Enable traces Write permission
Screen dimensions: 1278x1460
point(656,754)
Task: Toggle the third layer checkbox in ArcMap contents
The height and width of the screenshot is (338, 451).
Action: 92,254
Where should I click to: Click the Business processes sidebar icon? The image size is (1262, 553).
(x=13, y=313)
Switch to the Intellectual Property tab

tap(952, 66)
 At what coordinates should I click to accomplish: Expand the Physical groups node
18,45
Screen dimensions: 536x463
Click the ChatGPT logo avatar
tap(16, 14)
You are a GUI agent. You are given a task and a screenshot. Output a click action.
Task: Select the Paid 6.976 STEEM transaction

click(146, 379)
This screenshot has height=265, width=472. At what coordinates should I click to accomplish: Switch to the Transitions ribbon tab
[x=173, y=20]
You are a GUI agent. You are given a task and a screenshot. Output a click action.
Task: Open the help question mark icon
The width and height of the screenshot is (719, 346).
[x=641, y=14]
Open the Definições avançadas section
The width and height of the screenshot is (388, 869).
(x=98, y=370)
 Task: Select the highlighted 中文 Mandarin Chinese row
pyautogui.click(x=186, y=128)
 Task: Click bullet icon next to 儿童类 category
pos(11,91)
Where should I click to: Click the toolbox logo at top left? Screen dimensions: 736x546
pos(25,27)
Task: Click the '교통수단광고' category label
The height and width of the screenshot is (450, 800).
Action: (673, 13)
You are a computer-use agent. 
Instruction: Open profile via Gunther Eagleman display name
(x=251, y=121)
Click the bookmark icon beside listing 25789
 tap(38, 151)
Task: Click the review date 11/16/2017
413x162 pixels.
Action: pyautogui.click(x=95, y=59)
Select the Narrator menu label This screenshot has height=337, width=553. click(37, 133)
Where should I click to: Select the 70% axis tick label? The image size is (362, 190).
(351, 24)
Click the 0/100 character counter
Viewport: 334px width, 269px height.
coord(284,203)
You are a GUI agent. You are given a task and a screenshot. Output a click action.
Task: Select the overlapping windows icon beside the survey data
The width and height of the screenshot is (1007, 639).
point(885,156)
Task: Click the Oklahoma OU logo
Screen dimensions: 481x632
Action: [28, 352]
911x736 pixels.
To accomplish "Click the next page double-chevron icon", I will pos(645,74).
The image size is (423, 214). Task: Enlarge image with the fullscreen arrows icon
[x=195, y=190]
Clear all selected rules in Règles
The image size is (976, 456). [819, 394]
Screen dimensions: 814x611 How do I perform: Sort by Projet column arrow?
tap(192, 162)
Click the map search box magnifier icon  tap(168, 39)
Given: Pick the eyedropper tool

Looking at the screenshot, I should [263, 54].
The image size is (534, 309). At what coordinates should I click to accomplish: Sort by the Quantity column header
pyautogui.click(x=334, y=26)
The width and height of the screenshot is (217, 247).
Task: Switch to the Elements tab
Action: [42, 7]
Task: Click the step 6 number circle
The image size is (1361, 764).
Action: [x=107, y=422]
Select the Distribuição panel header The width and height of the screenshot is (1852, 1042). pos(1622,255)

• **Task brief**
Each line from the top of the records through the one with "You are a computer-use agent." should be returned exactly. Leave out everything else.

• **Expected answer**
Enable traces Write permission
Screen dimensions: 1278x1460
point(656,754)
Task: Toggle the third layer checkbox in ArcMap contents
The height and width of the screenshot is (338, 451).
Action: 92,254
Where should I click to: Click the Business processes sidebar icon? The image size is (1262, 553).
(x=13, y=313)
Switch to the Intellectual Property tab

tap(952, 66)
 At what coordinates should I click to accomplish: Expand the Physical groups node
18,45
Screen dimensions: 536x463
Click the ChatGPT logo avatar
tap(16, 14)
You are a GUI agent. You are given a task and a screenshot. Output a click action.
Task: Select the Paid 6.976 STEEM transaction

click(146, 379)
This screenshot has height=265, width=472. At what coordinates should I click to accomplish: Switch to the Transitions ribbon tab
[x=173, y=20]
You are a GUI agent. You are given a task and a screenshot. Output a click action.
Task: Open the help question mark icon
The width and height of the screenshot is (719, 346).
[x=641, y=14]
Open the Definições avançadas section
The width and height of the screenshot is (388, 869).
(x=98, y=370)
 Task: Select the highlighted 中文 Mandarin Chinese row
pyautogui.click(x=186, y=128)
 Task: Click bullet icon next to 儿童类 category
pos(11,91)
Where should I click to: Click the toolbox logo at top left? Screen dimensions: 736x546
pos(25,27)
Task: Click the '교통수단광고' category label
The height and width of the screenshot is (450, 800).
Action: (673, 13)
You are a computer-use agent. 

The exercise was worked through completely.